### DESCRIPTION OF THE TASK
Please continue the article below on women's attraction to masculine men during ovulation, starting right after its final sentence.

### SELECTED EXCERPT

=== Begin Enclosure ===

Women attracted to masculine men only during ovulation: Study

A new study suggests that during ovulation, when women are most fertile, they are attracted only to masculine men.

The study conducted by UCLA researchers analyzed several published and unpublished studies on women's mate preferences and how they evolve and change during their menstrual cycle.

The UCLA study's findings hint that ovulating women are leaning more towards mates who display sexy traits like a masculine body and facial features, as well as certain smells and dominant behavior. The desire for these masculine characteristics by women do not last all month, however, and are dominant only during her menstrual cycle.

"Women sometimes get a bad rap for being fickle, but the changes they experience are not arbitrary," said senior author Martie Haselton, a UCLA professor of psychology and communication studies, in a press release. "Women experience intricately patterned preference shifts even though they might not serve any function in the present."

While the study suggests that a majority of the women are attracted only to masculine men during their ovulation period, they do not necessarily see them as long-term mates. The change in attitude of a woman when she was ovulating was believed to be "small" to "medium." However, this change was "statistically significant" and was not perchance.

"On fertile days of the cycle women prefer the George Clooney type of guys, the sexy ones," says Haselton. "Whereas on the less fertile days of the cycle women prefer the partner that will be there for them potentially and help them care for their offspring, someone more stable."

The research by the study authors also considered scent studies. Women were asked to smell shirts worn by men "with varying degrees of body and facial symmetry." It was revealed that women preferred the smell of "more symmetrical men" during their menstrual cycle when they were ovulating.

Previous studies have shown that facial symmetry often determines the attractiveness of an individual. Moreover, deeper voices in men may be reflective of higher testosterone and masculinity, which women find attractive as well.

=== End Enclosure ===

Stored rows:
=== Begin Enclosure ===

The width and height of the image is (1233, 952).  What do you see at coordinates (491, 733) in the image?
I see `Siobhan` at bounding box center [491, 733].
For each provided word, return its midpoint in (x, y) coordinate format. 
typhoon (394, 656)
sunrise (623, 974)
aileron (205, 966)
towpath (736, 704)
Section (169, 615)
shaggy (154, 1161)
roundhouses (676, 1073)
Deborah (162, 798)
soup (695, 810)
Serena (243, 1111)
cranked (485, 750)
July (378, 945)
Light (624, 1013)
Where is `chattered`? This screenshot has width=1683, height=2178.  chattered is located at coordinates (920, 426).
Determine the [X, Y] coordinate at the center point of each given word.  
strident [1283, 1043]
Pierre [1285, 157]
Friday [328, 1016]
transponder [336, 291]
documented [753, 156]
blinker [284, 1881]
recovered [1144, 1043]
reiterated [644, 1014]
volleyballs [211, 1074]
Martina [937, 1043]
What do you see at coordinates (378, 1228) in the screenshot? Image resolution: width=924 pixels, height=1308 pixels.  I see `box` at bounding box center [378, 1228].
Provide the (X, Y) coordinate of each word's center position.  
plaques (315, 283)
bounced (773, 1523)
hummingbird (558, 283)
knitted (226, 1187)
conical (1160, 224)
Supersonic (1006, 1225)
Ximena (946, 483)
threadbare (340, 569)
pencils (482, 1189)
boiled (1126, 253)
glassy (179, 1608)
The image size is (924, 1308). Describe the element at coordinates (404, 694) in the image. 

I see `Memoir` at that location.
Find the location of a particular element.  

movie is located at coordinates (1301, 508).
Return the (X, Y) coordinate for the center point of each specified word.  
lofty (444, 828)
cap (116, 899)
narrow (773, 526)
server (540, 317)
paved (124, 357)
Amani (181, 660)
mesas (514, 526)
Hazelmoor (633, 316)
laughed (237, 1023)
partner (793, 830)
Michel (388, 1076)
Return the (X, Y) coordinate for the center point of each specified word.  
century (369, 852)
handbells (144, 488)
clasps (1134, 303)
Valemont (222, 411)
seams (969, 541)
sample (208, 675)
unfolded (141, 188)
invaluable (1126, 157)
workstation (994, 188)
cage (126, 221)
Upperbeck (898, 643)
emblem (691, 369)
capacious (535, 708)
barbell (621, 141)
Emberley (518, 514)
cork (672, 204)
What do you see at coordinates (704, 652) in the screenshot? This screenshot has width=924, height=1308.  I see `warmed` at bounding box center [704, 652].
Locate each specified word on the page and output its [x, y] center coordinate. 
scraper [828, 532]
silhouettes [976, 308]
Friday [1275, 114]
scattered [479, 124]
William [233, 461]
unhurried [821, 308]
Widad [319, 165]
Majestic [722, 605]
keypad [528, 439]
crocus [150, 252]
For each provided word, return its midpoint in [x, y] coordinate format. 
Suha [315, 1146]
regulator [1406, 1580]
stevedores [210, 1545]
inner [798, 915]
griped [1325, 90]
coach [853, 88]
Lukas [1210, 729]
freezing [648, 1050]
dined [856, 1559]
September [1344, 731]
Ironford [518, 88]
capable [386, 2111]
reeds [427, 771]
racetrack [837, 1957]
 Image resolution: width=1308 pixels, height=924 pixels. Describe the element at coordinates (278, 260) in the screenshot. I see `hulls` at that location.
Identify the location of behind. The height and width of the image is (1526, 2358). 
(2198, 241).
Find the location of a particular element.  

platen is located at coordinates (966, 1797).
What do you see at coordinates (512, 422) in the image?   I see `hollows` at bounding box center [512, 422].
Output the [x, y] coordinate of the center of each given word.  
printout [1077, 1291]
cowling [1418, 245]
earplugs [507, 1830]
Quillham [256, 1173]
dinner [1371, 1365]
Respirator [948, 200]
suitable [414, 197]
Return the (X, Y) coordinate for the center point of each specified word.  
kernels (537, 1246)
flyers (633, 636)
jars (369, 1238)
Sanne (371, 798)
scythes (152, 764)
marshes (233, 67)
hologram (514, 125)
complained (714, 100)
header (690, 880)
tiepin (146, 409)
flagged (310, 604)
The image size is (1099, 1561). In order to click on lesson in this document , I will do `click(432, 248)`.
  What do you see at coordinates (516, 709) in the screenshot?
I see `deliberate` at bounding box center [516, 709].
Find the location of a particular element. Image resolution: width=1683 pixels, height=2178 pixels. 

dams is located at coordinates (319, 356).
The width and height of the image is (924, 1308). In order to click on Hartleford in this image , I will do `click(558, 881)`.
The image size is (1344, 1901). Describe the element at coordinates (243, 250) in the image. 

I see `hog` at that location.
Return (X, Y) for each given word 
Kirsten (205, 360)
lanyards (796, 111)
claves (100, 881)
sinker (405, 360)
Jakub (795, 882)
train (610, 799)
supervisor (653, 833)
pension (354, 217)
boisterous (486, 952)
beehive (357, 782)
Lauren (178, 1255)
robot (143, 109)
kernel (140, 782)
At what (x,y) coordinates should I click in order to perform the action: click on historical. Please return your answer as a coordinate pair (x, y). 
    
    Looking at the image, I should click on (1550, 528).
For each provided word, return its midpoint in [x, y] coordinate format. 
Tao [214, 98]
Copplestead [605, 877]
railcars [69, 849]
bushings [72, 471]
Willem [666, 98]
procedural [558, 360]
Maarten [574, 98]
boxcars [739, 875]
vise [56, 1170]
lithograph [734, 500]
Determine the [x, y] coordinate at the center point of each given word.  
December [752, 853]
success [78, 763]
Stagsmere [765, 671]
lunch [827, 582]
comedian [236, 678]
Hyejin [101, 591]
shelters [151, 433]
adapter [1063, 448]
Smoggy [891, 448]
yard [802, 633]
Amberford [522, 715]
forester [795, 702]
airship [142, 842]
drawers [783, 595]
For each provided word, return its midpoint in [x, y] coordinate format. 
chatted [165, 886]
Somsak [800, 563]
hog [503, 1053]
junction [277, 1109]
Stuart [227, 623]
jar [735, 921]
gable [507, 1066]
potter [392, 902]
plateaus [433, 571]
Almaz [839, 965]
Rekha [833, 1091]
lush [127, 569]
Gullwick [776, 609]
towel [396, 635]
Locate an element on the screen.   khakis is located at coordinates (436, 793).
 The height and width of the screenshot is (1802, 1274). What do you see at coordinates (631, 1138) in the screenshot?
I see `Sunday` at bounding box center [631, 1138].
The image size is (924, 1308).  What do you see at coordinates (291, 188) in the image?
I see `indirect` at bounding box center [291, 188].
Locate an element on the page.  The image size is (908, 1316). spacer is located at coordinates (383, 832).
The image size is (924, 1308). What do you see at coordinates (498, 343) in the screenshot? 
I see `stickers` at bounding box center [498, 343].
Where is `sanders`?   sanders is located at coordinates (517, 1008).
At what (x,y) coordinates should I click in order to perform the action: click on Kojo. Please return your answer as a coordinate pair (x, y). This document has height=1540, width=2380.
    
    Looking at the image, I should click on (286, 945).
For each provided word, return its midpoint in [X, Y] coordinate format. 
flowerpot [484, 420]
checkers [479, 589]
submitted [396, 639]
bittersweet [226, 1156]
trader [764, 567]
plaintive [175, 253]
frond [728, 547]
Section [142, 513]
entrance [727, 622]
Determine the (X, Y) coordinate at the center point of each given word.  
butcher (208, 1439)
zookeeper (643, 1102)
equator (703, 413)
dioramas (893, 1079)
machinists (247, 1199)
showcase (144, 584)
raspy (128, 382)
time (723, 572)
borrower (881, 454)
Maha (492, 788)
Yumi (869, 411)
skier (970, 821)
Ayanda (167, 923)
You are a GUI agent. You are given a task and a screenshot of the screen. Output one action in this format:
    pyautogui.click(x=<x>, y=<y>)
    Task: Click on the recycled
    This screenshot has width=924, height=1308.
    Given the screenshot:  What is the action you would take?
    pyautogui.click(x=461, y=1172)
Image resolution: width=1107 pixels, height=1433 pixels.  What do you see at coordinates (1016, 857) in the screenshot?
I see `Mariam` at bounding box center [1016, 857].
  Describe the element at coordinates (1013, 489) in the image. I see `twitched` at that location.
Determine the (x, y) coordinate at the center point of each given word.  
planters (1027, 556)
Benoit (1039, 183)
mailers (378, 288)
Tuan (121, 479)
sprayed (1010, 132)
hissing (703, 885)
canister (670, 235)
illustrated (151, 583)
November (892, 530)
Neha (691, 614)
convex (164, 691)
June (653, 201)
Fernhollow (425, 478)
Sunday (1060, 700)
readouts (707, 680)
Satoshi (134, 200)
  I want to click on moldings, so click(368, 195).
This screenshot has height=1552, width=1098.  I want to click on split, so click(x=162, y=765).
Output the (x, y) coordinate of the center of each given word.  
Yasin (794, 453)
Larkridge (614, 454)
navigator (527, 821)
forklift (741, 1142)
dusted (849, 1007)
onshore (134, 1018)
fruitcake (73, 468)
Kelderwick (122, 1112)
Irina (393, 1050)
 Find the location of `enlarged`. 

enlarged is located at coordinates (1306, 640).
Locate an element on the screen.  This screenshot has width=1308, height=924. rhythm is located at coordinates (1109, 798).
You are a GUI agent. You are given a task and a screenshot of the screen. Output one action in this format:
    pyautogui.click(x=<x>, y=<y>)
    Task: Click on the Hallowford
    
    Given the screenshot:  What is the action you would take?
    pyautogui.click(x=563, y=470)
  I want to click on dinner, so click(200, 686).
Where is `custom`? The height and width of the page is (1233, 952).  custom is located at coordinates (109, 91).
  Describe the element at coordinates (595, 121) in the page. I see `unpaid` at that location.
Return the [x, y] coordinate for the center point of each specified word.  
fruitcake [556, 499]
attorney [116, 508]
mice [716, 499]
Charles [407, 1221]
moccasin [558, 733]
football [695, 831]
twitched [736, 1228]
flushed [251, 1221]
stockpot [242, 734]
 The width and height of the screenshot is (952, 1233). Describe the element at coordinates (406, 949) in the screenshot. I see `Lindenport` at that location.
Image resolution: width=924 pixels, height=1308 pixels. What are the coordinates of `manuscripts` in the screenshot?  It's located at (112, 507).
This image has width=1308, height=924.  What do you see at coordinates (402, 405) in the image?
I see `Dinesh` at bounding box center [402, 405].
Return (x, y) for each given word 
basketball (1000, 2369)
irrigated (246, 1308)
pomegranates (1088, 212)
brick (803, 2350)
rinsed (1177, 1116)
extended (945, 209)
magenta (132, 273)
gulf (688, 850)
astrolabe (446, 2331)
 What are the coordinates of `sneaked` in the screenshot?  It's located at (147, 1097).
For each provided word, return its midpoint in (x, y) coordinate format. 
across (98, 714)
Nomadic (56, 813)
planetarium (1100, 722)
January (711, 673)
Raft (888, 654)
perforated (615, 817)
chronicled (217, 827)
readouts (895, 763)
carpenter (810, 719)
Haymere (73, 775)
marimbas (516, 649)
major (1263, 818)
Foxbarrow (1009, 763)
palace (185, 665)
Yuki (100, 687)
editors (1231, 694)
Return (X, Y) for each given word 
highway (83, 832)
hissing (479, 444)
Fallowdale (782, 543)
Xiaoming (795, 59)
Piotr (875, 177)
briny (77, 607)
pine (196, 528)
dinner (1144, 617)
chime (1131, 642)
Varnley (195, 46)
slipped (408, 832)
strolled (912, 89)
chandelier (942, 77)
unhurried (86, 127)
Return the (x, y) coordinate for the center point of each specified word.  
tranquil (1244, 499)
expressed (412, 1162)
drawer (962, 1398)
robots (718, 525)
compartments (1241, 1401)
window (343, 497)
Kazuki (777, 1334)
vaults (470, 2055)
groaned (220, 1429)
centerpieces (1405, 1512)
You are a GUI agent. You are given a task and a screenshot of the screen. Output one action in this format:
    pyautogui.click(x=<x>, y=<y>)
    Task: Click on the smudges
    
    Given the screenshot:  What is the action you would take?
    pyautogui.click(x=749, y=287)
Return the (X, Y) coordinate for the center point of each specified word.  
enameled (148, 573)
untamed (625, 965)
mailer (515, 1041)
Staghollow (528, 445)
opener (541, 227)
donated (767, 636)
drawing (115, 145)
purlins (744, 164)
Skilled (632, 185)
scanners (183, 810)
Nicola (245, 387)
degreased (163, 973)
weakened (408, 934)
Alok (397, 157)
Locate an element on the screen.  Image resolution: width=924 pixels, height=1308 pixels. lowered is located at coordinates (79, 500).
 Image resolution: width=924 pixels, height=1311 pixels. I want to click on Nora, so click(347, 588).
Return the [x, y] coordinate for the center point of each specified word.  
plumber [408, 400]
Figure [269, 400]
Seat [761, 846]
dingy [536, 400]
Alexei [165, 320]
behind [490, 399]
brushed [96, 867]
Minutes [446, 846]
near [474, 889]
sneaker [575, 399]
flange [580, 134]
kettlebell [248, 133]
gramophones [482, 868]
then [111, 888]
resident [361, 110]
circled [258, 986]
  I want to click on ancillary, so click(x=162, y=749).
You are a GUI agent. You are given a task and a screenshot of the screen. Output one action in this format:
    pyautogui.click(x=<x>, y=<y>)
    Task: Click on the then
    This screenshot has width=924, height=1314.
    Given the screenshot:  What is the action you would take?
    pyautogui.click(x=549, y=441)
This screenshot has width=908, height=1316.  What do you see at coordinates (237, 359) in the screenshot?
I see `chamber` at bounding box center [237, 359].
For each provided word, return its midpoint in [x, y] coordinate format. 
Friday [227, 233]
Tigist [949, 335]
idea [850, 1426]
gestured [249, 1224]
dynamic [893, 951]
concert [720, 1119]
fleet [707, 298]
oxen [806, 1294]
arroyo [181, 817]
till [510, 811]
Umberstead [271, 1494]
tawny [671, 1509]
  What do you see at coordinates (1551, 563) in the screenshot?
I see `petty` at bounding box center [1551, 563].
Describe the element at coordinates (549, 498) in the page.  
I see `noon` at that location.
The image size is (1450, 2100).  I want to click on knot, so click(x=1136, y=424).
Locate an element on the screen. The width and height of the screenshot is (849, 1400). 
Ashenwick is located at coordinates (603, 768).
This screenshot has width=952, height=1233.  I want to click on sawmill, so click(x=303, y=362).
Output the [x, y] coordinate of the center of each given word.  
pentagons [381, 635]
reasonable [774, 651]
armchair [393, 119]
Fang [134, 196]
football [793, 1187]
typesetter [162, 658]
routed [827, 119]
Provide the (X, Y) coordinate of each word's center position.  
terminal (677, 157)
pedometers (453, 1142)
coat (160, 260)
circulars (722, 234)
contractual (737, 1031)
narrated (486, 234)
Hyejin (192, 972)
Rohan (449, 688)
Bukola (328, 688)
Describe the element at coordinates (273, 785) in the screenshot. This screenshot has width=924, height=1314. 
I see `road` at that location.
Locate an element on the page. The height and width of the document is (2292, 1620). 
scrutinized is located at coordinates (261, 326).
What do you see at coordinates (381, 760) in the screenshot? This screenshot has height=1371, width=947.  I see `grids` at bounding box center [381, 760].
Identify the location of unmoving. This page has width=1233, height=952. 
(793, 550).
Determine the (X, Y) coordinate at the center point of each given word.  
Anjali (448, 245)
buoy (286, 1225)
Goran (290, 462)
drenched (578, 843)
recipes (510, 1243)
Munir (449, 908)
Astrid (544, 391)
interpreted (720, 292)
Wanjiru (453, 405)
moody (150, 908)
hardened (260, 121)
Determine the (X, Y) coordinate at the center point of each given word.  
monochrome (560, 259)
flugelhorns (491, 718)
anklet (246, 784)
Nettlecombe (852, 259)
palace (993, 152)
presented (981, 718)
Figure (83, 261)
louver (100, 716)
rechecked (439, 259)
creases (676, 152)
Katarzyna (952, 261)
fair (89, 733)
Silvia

=== End Enclosure ===

### REPLY TO THE TASK
However, the current study was unable to highlight which specific masculine features were found to be most attractive.

According to the researchers, the shift in mate preference by women can be pinned to an "evolutionary adaption." Currently, several medical amenities are at hand, but this was not the case in the past when child and infant mortality rates were high. Moreover, sanitation and nutrition were also concerning factor. Therefore, as a result, female ancestors were likely attracted to physically stronger-looking men, fueled by the notion that the offspring would be strong and would survive.

"Ancestral women would have benefited reproductively from selecting partners with characteristics indicating that they'd be good co-parents, such as being kind, as well as characteristics indicating that they possessed high genetic quality such as having masculine faces and bodies," per Haselton. "Women could have had the best of both worlds -- securing paternal investment from a long-term mate and high-genetic quality from affair partners -- but only if those affairs were timed at a point of high fertility within the cycle, and probably only if their affairs remained undiscovered."

The study will be published in the Psychological Bulletin on February 24.